Quelle est donc la quantité de travail que doit fournir un être humain pour mériter de tels montants ? Des économistes branchés m’ont soutenu récemment que c’est une question de production, au final. La production qui créerait du travail. Il semble importer peu que le travail soit lui-même un facteur de production et que par conséquent.

J’ai bien tenté de rappeler que la production crée des biens et des services mais que nenni. Nous sommes dans une ère où il est de bon ton d’encenser des « job creators » – particulièrement doués dans la découverte d’artifices permettant de légaliser leur racket quand ils ne réussissent pas à le justifier tout bonnement – en effaçant les travailleurs et tout ce que la société apporte en termes d’externalités positives (éducation, santé, infrastructures…) et subit en termes d’externalités négatives (pollution, réchauffement climatique, inégalités profondes).

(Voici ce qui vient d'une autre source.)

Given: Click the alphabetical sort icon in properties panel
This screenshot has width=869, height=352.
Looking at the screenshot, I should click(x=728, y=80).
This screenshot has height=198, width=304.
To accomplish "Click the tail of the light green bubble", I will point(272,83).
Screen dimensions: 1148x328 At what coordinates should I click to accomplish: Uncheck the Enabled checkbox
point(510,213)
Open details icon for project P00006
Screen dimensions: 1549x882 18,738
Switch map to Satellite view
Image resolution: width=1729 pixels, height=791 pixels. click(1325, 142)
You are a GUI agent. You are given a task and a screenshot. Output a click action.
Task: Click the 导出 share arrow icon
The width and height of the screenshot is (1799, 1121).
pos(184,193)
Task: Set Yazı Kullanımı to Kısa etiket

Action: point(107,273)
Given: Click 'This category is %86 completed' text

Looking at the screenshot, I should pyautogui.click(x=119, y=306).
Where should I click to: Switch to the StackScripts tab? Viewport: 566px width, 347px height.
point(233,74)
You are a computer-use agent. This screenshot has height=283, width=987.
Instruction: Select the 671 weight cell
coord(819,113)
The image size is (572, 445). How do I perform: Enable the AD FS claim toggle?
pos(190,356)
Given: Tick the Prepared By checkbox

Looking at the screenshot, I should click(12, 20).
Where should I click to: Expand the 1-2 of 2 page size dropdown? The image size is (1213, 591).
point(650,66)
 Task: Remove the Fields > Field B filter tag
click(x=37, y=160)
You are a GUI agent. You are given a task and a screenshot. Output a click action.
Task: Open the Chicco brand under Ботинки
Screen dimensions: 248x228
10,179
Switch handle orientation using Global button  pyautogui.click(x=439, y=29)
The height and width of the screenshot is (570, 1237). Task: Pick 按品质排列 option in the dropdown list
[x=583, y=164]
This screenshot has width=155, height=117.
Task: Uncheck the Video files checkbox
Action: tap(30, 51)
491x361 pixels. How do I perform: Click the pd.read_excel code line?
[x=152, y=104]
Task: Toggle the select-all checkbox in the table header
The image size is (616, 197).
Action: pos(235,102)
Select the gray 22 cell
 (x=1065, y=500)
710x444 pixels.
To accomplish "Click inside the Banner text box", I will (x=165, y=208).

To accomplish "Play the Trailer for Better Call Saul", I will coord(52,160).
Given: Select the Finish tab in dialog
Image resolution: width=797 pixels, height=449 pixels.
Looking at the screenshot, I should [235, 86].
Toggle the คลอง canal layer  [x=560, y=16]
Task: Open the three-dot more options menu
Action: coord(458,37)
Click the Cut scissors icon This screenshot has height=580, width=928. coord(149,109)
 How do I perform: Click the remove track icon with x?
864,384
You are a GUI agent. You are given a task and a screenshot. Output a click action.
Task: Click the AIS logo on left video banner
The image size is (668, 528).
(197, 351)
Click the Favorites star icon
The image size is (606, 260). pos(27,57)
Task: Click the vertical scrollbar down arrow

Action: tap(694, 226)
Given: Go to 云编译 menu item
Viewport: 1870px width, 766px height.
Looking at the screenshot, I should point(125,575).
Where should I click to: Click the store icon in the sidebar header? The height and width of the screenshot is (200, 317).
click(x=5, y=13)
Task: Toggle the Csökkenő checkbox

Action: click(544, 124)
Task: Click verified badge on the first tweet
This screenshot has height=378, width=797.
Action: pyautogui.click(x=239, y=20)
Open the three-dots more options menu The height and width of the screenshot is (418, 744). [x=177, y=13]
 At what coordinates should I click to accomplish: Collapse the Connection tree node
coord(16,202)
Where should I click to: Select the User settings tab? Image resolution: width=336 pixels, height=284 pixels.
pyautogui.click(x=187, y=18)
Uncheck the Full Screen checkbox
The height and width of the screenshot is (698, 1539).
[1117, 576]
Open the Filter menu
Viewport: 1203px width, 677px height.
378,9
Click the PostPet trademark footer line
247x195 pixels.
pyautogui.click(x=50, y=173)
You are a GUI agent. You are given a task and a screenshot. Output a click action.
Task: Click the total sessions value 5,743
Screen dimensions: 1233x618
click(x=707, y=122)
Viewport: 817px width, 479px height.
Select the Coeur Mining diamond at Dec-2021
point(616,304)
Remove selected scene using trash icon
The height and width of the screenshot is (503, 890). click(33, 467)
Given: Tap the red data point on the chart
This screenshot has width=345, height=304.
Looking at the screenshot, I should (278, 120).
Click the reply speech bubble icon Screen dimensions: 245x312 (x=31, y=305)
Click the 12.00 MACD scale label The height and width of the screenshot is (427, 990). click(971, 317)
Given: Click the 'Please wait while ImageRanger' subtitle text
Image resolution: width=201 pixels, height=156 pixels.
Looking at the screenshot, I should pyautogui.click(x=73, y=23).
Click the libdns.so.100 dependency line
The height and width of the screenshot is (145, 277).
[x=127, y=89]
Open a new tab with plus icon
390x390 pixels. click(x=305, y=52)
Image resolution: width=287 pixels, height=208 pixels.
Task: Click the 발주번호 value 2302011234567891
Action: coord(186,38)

C’est l’Australie accordant des subventions aux job creators pour qu’ils exploitent ses mines et s’enrichissent, là où la Norvège crée un fonds souverain pour faire profiter le pays tout entier de la manne pétrolière. C’est la Californie faisant de même pour Elon Musk et Tesla pour que celui-ci menace de ramasser ses affaires et de casser au Texas parce qu’on ne veut pas le laisser ouvrir ses usines en pleine pandémie mondiale. Cest aussi 238 villes au Mexique, au Canada et aux États-Unis entrant fans une compétition féroce à coups de promesses de subvention pour accueillir HQ2, le second quartier général d’Amazon, à la demande de Jeff Bezos.

Nous voilà donc tou.te.s engagé.e.s dans la machine infernale capitaliste qui a réussi à nous convaincre que de nous sacrifier pour le bien de la classe des milliardaires et bientôt trillionnaires est une belle et bonne chose. Alors que s’effritent, petit à petit, nos droits les plus « fondamentaux ». Alors que le tout data s’empare de nos vies. Alors que, Covid-19 oblige, le « traçage » numérique se profile banal. Pour être plus sophistiquée, notre soumission n’en est pas moins une. Nous voilà donc disant, aimant et défendant ce que le système nous autorise à dire, aimer et défendre.

Comme je le dis souvent, le peuple n’est pas plus bête qu’un autre. Il (ré)agit en fonction des informations dont il dispose. Aussi s’arrange-t-on pour, à defaut de le contrôler, contrôler l’information qui lui parvient. Certes, son processus de définition de ses intérêts est profondément vicié mais c’est le but.